Seriously: I have three text editors in the lower four icons of my iPad (four if the ssh client counts): one to have the important work thing open (Editorial), another with my personal note folder (1Write) and yet another for just typing text quickly (iA Writer), jotting quick lists, etc. The "office girlfriend" will often grab my iPad during a meeting to tell me something in private or start writing down notes, and she knows she's only allowed to open the third one.

Startup-er folk: pay attention to "enhanced Markdown editors" like Editorial (good inline preview) and 1Write (decent to see an entire folder at once, much like the Evernote UI), not to mention the "todo.txt" category. Make comparable desktop clients (so I don't have to muck about in Sublime Text or Notepad++ trying to reproduce the folder view situation).

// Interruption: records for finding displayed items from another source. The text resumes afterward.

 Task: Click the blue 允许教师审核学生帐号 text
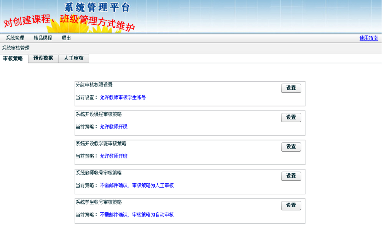click(123, 97)
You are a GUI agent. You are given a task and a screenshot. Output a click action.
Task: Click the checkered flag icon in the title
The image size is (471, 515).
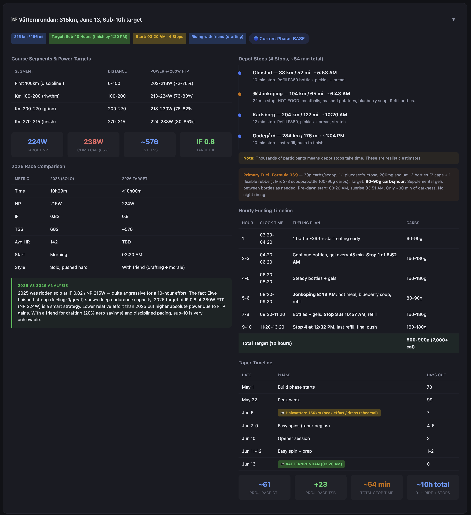point(14,20)
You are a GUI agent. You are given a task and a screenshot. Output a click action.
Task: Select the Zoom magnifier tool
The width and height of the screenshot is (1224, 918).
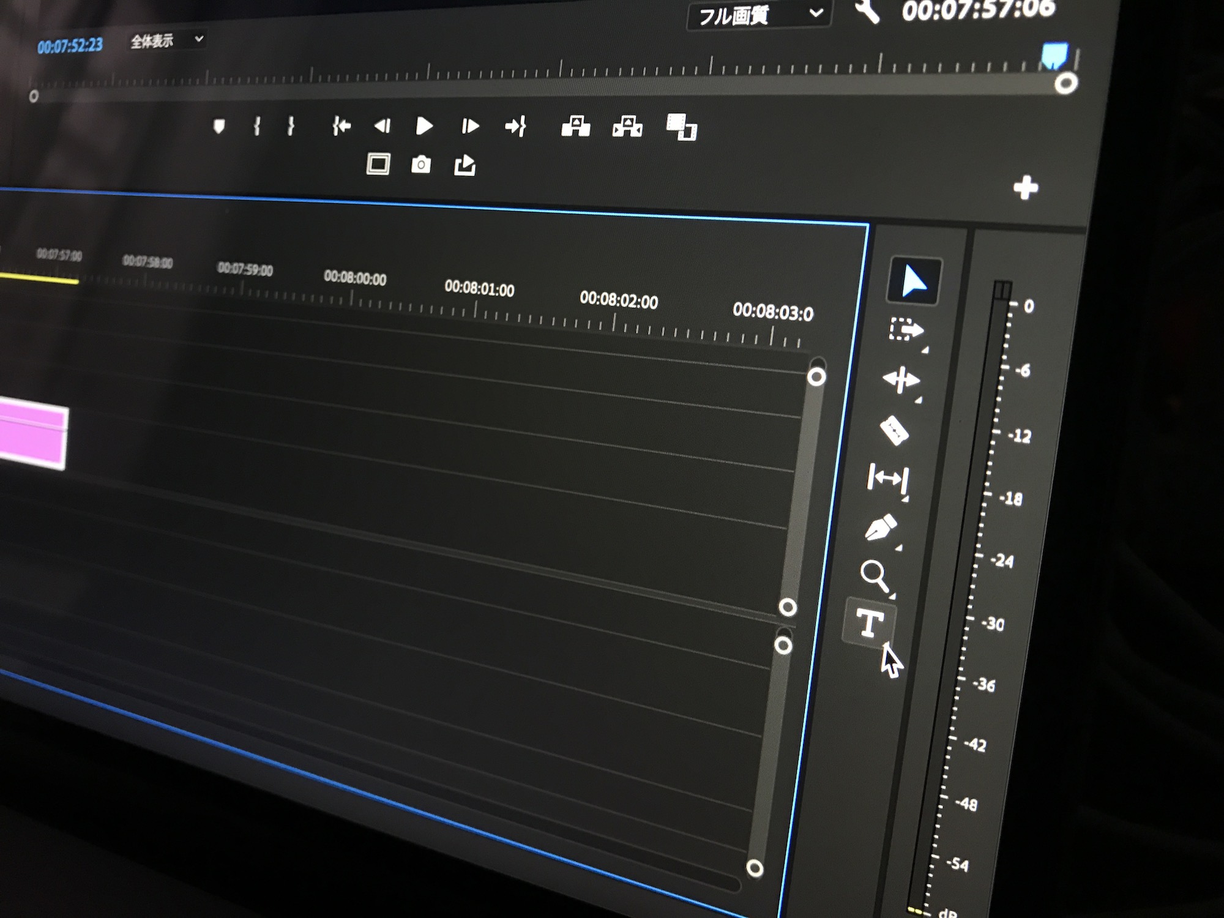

Sell the world the beauty of plain text, including budding formats like todo.txt and the kind of YAML+markdown that static blog generators use.

(When I was young and very abstract/naïve, I dreamed of starting a company to sell custom DSLs. But this is the next best thing: develop text-based DSLs for tagging, todo lists, meeting notes, etc -- readable-but-standardisable standards like Markdown. Make great UIs, make them multi platform.)

1 comments

I love Dropbox, but is it a platform for an investment-worthy business? Anecdotally, I know a lot of people that have a free account that's completely full and have no intention of paying $99 a year and would probably need to have their password re-emailed to them. I agree that there are potential (and actual) great apps, but this kind of onboarding experience restricts the audience greatly.